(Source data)
****

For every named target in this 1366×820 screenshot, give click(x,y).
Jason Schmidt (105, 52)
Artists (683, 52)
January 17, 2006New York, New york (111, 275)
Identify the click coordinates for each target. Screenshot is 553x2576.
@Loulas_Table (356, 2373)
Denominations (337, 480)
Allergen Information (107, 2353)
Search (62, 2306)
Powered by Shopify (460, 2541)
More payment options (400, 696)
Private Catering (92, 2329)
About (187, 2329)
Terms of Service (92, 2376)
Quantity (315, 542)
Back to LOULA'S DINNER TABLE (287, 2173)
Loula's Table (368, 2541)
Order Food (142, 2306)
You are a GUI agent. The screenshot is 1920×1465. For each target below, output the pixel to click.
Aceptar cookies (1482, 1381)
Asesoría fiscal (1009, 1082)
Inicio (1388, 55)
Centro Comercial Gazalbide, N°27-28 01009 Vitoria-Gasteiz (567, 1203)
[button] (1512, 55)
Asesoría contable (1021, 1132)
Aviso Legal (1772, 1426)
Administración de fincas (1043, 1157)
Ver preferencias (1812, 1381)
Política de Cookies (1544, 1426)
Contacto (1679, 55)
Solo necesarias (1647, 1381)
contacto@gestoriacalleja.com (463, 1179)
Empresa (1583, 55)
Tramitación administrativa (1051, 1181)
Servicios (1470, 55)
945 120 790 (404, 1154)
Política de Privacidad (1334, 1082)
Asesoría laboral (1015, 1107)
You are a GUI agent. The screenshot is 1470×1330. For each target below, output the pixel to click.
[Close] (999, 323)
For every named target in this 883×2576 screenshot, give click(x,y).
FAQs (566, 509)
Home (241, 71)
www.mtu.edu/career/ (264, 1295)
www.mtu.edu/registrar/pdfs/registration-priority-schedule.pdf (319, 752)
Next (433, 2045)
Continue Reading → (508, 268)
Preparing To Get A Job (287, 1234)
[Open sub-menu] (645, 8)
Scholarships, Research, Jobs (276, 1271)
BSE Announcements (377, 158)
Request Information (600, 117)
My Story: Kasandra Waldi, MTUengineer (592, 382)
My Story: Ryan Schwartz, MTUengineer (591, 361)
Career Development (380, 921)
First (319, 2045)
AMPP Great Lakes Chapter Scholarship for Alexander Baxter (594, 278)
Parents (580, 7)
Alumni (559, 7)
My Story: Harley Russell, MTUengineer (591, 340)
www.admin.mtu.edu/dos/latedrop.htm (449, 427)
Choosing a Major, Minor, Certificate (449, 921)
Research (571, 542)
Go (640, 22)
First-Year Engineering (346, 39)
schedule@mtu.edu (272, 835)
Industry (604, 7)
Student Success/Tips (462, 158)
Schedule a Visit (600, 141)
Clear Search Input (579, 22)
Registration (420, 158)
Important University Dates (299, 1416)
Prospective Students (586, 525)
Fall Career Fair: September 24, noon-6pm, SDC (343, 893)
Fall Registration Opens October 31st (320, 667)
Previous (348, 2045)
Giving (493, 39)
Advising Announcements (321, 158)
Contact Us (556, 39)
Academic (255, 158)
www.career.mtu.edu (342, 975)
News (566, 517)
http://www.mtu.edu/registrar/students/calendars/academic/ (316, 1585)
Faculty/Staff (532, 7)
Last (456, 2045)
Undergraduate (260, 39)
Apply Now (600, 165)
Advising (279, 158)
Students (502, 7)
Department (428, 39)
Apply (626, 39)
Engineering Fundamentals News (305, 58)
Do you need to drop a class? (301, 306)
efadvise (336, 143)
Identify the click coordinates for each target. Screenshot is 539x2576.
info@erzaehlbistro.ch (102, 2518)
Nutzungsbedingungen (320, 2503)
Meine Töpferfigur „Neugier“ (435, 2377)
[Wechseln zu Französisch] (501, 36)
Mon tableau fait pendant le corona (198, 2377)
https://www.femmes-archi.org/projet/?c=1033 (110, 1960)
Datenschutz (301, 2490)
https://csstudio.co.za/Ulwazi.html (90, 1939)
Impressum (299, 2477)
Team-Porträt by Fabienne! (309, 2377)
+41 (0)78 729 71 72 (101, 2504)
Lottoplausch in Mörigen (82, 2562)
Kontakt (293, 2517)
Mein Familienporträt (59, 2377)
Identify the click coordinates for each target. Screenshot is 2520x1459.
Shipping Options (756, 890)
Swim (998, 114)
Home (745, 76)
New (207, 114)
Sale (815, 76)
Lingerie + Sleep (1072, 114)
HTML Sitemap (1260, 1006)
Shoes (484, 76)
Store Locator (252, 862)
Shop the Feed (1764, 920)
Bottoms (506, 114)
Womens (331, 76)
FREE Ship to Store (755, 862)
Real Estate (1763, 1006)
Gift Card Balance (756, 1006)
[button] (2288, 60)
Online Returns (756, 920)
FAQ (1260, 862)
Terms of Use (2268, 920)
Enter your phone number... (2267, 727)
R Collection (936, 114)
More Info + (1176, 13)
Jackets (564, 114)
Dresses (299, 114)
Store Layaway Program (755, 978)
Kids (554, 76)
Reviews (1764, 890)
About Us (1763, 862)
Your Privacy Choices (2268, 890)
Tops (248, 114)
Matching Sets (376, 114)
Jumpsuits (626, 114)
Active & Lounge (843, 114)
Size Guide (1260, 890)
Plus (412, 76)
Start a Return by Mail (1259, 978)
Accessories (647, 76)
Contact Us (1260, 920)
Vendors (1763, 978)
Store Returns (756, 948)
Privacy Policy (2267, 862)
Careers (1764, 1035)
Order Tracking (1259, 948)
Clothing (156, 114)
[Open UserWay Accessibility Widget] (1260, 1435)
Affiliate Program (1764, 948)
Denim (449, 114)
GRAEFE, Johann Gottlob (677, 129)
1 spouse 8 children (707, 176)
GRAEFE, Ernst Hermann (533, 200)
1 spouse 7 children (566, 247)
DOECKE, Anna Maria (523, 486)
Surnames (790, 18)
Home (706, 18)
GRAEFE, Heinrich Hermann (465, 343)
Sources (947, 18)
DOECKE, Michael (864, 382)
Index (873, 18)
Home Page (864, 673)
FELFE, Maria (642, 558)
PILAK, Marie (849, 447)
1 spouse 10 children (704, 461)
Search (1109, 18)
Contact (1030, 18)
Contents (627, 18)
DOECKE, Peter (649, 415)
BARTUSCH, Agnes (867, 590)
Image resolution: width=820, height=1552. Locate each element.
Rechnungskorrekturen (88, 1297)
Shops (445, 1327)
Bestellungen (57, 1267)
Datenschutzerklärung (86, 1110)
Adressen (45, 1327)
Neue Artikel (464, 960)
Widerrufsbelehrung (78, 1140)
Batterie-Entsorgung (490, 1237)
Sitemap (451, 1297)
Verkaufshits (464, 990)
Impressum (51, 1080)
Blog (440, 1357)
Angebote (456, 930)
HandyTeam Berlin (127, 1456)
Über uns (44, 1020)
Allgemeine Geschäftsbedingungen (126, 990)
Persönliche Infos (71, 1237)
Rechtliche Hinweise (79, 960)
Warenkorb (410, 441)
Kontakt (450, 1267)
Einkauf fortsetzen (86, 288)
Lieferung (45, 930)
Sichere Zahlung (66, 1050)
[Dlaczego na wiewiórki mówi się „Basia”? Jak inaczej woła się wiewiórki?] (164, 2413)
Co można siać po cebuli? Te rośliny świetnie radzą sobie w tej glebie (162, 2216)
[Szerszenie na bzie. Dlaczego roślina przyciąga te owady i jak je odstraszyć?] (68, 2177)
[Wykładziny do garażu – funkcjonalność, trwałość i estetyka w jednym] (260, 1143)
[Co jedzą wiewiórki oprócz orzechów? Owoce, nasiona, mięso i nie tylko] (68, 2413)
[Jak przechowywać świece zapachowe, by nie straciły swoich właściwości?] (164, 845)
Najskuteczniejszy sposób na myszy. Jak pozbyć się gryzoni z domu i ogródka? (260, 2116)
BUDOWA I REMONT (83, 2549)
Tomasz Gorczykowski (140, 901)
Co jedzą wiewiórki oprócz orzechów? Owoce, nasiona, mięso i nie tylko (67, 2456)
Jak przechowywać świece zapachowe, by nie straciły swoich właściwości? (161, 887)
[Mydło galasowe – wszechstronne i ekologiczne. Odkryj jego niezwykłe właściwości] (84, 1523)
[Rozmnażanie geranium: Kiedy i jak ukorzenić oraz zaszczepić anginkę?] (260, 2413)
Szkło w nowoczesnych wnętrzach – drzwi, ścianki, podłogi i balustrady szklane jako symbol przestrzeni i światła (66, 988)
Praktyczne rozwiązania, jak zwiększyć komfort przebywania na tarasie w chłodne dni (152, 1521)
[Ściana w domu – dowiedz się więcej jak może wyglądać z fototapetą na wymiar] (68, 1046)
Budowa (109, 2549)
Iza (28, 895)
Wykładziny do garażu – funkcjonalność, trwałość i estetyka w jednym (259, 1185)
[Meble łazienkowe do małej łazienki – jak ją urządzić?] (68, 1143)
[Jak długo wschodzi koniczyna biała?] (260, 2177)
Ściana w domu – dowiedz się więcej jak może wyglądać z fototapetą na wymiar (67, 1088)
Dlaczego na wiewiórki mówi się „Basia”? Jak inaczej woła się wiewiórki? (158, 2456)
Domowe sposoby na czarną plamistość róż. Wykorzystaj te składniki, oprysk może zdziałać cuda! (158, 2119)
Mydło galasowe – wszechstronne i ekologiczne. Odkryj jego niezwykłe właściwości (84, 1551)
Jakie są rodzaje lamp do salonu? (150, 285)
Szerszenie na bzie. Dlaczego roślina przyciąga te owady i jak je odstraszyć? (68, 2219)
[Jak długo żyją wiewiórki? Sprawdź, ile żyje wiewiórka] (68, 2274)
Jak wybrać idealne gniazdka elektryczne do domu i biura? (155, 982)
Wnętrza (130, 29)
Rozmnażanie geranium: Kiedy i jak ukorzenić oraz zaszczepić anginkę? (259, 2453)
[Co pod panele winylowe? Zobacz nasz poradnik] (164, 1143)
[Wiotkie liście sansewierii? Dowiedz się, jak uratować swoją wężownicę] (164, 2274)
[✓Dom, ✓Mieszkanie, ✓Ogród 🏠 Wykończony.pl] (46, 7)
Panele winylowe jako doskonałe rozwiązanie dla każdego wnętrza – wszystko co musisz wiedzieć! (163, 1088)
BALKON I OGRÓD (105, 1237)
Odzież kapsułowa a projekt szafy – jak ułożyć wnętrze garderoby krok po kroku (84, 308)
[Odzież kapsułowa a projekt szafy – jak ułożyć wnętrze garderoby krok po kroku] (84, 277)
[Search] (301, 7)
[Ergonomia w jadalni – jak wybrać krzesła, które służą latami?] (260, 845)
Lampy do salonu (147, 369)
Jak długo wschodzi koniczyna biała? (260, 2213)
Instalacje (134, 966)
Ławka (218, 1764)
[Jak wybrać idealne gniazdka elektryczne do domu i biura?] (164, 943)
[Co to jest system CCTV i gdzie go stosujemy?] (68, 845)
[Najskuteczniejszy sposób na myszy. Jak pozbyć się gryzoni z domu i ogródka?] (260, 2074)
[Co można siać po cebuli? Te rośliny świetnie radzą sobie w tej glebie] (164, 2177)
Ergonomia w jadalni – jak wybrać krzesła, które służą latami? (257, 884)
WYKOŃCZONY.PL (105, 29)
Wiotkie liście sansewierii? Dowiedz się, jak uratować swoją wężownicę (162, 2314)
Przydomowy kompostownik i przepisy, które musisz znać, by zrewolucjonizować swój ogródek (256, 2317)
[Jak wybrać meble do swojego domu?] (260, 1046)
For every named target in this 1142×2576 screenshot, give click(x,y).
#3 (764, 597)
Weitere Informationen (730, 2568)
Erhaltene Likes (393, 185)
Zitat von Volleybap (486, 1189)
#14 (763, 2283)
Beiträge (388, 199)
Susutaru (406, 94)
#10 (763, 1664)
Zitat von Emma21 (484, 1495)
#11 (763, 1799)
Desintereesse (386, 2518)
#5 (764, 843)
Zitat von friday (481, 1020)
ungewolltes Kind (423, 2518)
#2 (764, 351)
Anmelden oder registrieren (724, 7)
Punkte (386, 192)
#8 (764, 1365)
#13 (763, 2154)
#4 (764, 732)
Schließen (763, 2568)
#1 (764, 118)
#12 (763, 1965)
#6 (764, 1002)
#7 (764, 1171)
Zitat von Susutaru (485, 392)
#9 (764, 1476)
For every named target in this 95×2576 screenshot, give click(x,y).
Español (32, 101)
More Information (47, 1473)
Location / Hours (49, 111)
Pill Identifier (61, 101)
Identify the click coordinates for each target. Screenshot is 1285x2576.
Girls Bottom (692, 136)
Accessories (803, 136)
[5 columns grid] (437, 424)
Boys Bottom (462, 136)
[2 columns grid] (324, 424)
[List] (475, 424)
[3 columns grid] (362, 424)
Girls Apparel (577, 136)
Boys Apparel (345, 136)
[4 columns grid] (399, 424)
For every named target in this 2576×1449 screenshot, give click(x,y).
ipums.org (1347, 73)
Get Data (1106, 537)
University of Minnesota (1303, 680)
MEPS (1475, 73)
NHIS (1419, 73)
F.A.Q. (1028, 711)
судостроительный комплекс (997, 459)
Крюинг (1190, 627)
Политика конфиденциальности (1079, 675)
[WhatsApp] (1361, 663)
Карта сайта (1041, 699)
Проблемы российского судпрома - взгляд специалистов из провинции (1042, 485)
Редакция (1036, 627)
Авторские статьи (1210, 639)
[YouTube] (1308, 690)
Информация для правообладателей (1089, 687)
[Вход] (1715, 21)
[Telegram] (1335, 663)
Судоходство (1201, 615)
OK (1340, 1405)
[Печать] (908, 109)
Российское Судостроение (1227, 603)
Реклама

****

Using the entries above, output exactly the lines between the line holding "Career Development (380, 921)" and the line holding "Schedule a Visit (600, 141)", end lines included, and nothing more.

*Written solution*
Career Development (380, 921)
First (319, 2045)
AMPP Great Lakes Chapter Scholarship for Alexander Baxter (594, 278)
Parents (580, 7)
Alumni (559, 7)
My Story: Harley Russell, MTUengineer (591, 340)
www.admin.mtu.edu/dos/latedrop.htm (449, 427)
Choosing a Major, Minor, Certificate (449, 921)
Research (571, 542)
Go (640, 22)
First-Year Engineering (346, 39)
schedule@mtu.edu (272, 835)
Industry (604, 7)
Student Success/Tips (462, 158)
Schedule a Visit (600, 141)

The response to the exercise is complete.